> DATASET
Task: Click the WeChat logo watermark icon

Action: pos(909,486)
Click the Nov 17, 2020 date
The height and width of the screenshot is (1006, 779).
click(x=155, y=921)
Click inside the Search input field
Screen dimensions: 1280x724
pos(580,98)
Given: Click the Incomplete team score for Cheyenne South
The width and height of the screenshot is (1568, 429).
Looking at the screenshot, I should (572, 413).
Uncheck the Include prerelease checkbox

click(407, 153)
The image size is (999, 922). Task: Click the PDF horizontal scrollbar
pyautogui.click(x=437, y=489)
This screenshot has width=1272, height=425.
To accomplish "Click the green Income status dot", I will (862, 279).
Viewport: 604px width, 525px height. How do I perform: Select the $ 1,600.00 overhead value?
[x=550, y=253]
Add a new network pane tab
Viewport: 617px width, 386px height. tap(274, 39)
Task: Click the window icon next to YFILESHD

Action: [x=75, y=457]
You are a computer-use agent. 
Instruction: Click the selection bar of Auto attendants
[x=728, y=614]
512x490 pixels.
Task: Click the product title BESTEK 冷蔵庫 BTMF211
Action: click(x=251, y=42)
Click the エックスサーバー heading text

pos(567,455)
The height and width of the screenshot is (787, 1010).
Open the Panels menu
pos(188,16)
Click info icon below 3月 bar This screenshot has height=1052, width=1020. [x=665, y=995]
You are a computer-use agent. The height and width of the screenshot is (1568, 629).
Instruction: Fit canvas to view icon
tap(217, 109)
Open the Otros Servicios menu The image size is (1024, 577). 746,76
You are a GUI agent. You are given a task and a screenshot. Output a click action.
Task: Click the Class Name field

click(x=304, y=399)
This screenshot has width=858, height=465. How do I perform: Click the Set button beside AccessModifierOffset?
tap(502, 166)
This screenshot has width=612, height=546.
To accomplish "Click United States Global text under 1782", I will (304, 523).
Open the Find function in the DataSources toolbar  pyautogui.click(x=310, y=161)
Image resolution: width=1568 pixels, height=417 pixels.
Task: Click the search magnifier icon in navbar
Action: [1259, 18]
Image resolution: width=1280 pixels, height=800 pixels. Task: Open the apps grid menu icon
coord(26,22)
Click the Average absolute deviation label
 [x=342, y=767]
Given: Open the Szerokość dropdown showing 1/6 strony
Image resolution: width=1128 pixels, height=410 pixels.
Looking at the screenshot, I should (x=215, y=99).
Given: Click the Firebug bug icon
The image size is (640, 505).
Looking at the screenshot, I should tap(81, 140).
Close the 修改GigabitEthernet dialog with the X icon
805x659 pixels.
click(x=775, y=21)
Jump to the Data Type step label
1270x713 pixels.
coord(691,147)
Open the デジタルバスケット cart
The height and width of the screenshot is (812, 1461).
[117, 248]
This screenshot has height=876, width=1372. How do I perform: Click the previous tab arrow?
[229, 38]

> WORK INSTRUCTION
Filter the data above down to lines with the word "accomplish", and copy them.

> EXERCISE ANSWER
To accomplish "Click the green Income status dot", I will (862, 279).
To accomplish "Click United States Global text under 1782", I will (304, 523).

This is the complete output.